Turn the listing, from its start through the line with "Describe the element", into a Markdown table with the columns "No." and "Line", leaving out blank lines. Don't include the pictures.

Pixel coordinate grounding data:
# # # # #

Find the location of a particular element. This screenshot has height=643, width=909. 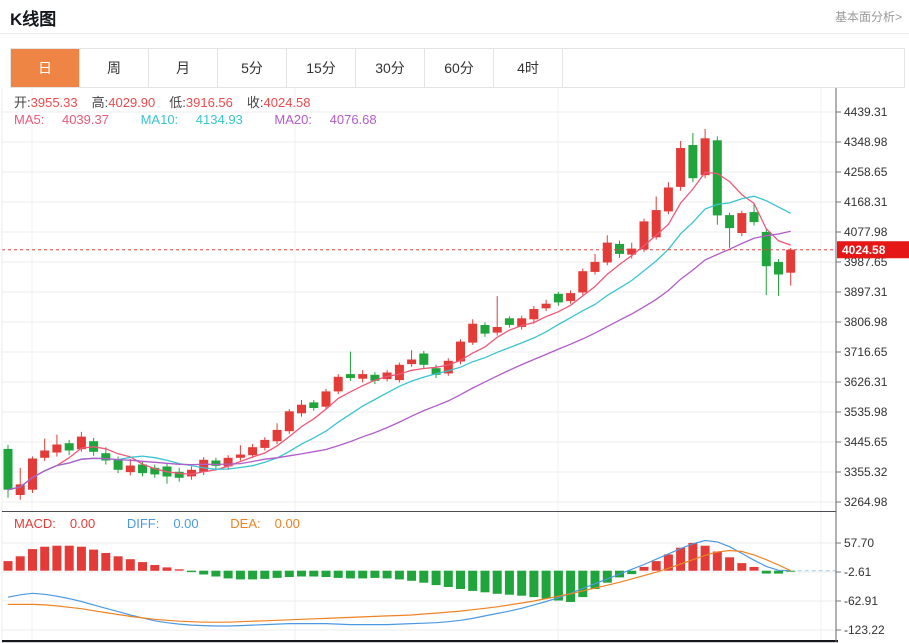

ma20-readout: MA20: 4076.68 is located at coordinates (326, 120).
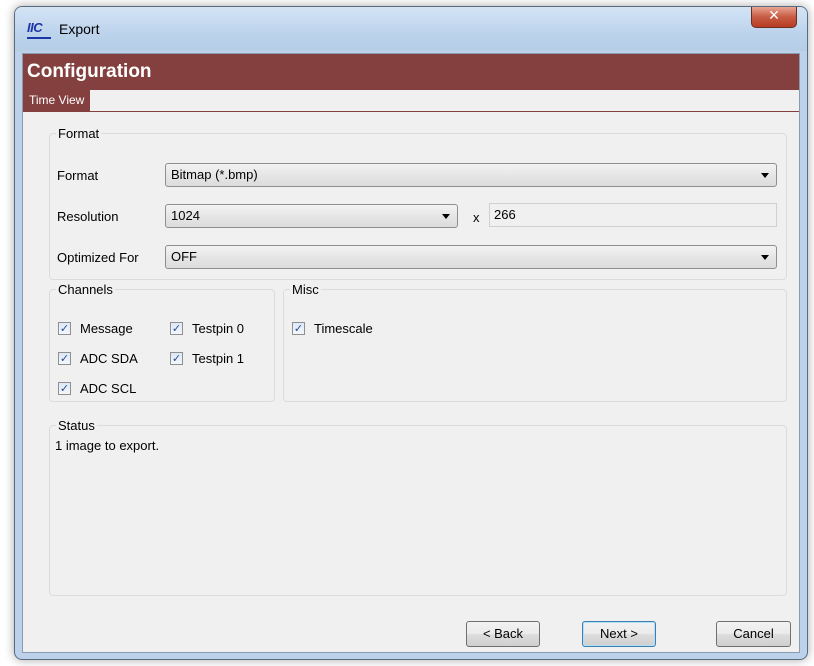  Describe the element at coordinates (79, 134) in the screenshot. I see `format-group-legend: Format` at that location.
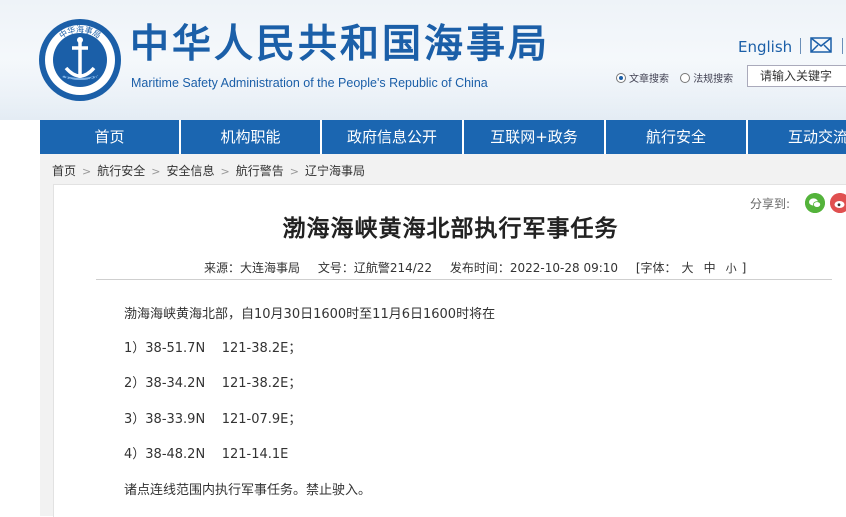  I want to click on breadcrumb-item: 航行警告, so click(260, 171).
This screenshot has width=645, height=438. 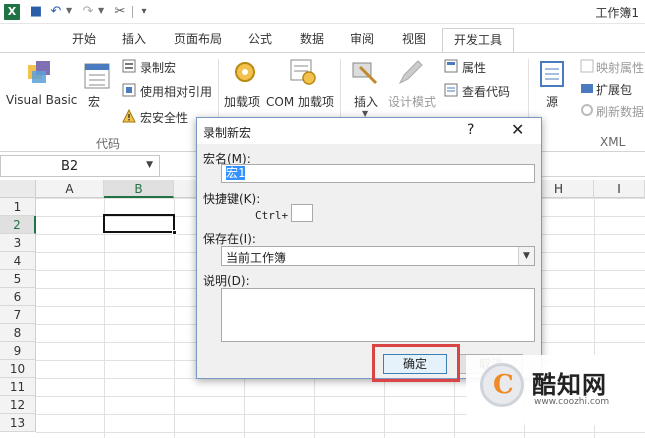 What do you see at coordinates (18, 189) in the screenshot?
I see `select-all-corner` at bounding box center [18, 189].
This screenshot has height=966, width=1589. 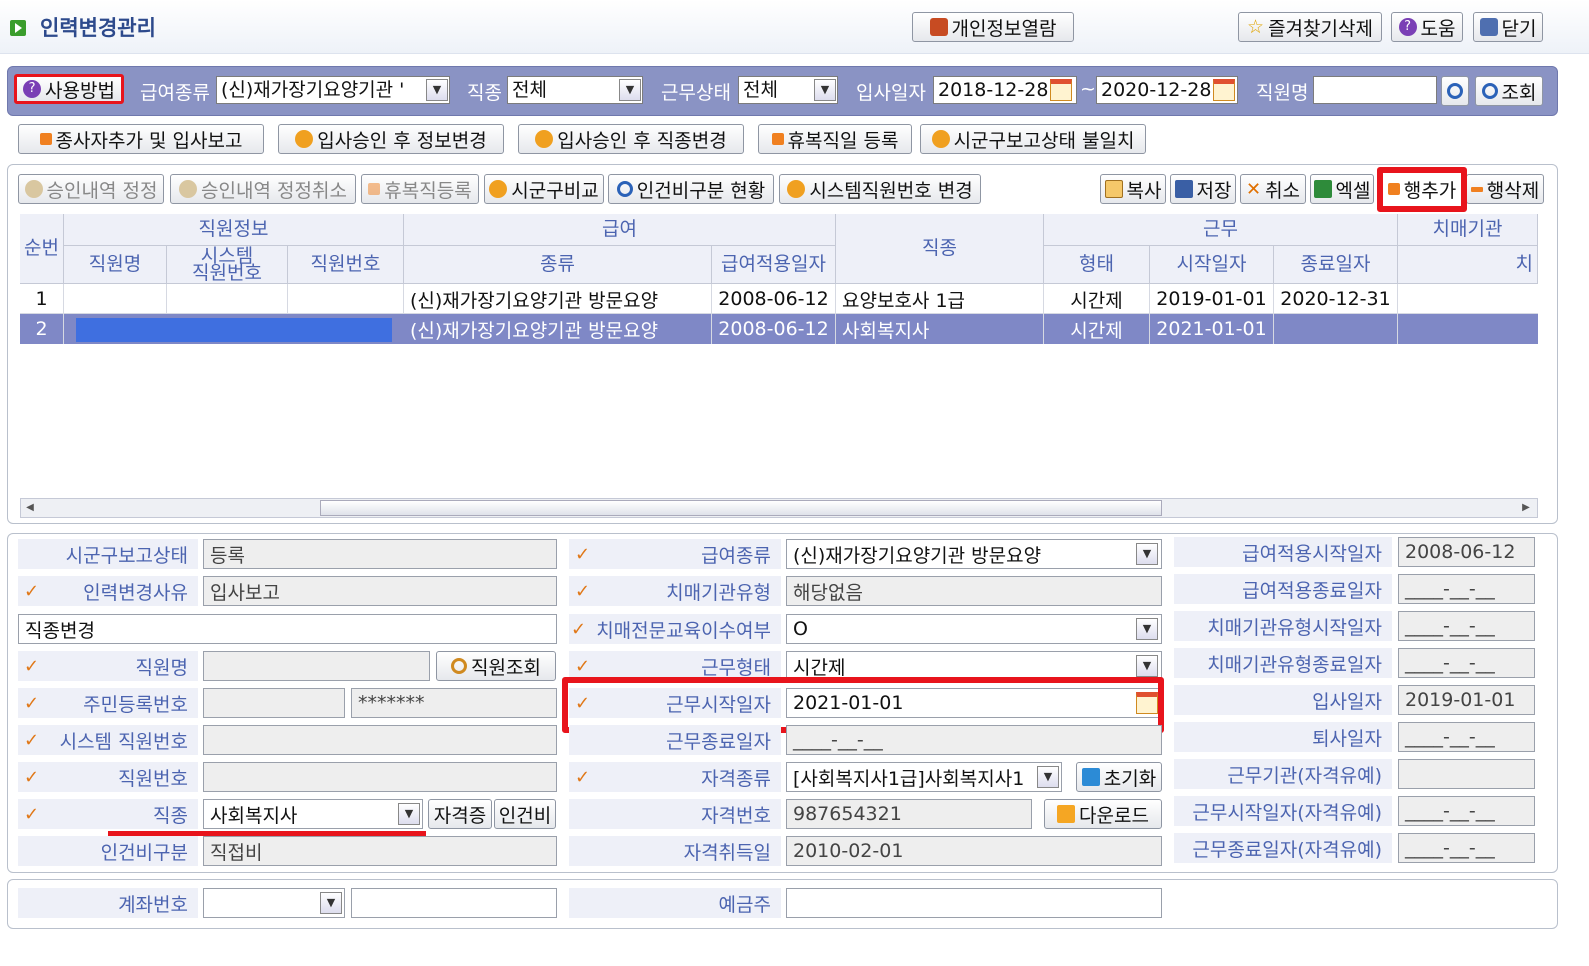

# # # # #

:: Response box ::
| No. | Line |
|---|---|
| 1 | Find the location of a particular element. This screenshot has height=643, width=909.  |
| 2 | ma20-readout: MA20: 4076.68 is located at coordinates (326, 120). |
| 3 |   Describe the element at coordinates (79, 134) in the screenshot. I see `format-group-legend: Format` at that location. |